1846-1848: Mexican-American War

 

After the annexation of Texas, many US citizens were keen to gain control of California, which had a population of only up to 12,000 people. The Californians did not have their own currency, army, or political experience. They had more Spanish blood than the Mexican masses and regarded themselves as both physically and intellectually superior. It was only formally dependent upon the Mexican Republic.
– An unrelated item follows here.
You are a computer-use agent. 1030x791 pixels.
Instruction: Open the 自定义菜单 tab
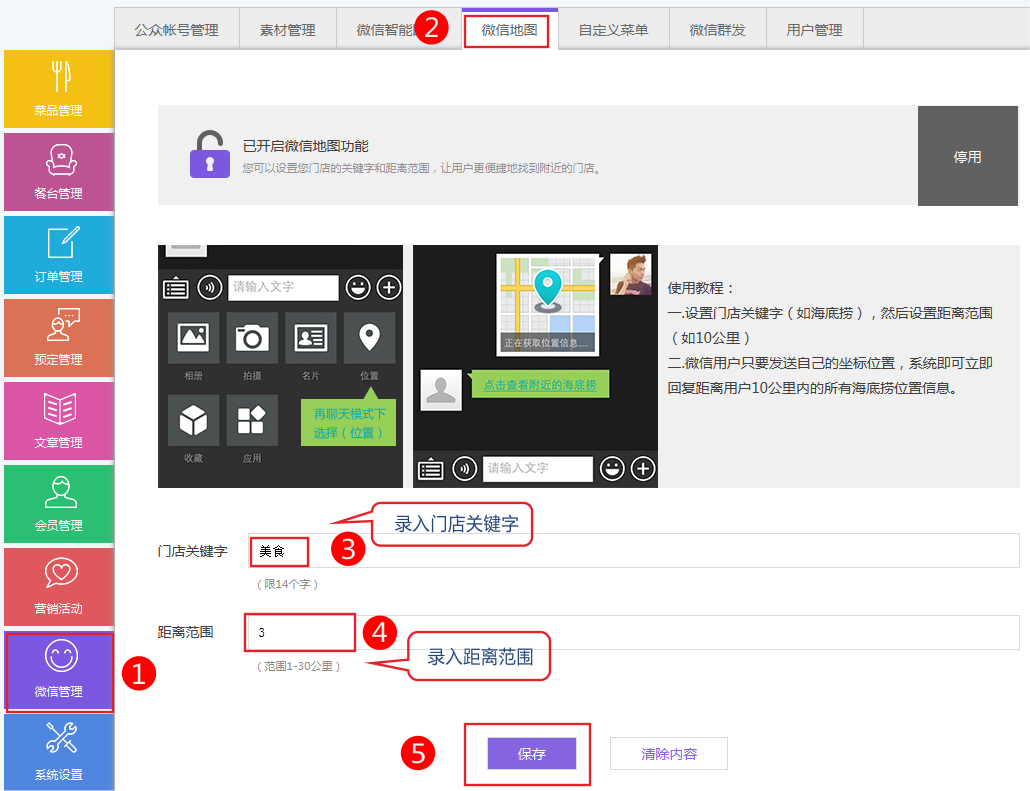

Americans believed that the Californians would have thrown off the Mexican authority altogether had it not been for their family jealousies and an old feud between the northern and southern portions of California. Mexico did not provide courts, police, regular postal service, or schools. The links and communications between California and the Mexican capital, Mexico City, were irregular, rare, and even uncertain. Over time, the number of American settlers in California grew, as did their aggressiveness.

 

Ships under the US flag had long traded on the coast of California. The US emigrants had started to cross the mountains for California in the early 1830s to make money from cattle, wine, and wheat. California up to 1846 had 12,000 foreign inhabitants, mostly US citizens. Many of them thought that California could join the US by using no force. It would have happened if the Mexican War had not taken place. The remote cause of the war was the increasing distrust between the two neighboring states, but its direct cause was a dispute over the borderland of Texas.

 

The US administration fought a short and brilliant war. One US army under Zachary Taylor was sent to North Mexico and occupied the fortified city of Monterey. The same army defeated a large Mexican military detachment in the battle of Buena Vista, while another US army under Winfield Scott (hero of the 1812 War) landed at Vera Cruz in the Gulf of Mexico and pushed westward over the mountains. Scott’s army after hard fighting occupied Mexico City and put the US flag over “the halls of the Montezumas” which ended the war in America’s favour.

 

Territorial acquisitions in 1848

 

According to the Mexican-American Peace Treaty of Guadalupe Hidalgo, the US was given California along with the vast area between it and Texas (New Mexico), which included the present states of Utah and Nevada (altogether the US gained some 918,000 sqm). America also gained a “treasure house” as after the treaty was ratified gold was discovered in the hills of California which became known as the Golden State.

 

The mountains of California filled with new settlers and camps. San Francisco overnight became a little metropolis, full of vice, luxury, and energy. California was converted very quickly from a sleepy even romantic community of Spanish-American ranchers into a hustling community of Anglo-Saxons. Californian inhabitants were growing in numbers so fast that in 1850 it became a new state within the US.    

 

The acquisition of the vast territory from Louisiana to the Pacific Ocean (Texas, New Mexico, and California), forced Washington to deal with new challenges and problems as the Caribbean area, the Pacific area, an isthmian canal, and the issue of slavery, which threatened to expand into the whole area of the Wild West.

 

Before 1776, Americans were not keen to settle the interior (westward from the Appalachian Mt.) which they called the “back-country”. But after 1803, the “back-country” was renamed “frontier” and the line of settlement advanced westward with great speed. Before the end of the American Revolution in 1783 that line was still largely east of the Appalachian Mt. but by 1819 the “frontier” crossed the Mississippi River and by 1848 reached the Pacific coast. In this way, the “natural borders” of the US (from ocean to ocean) were finally established.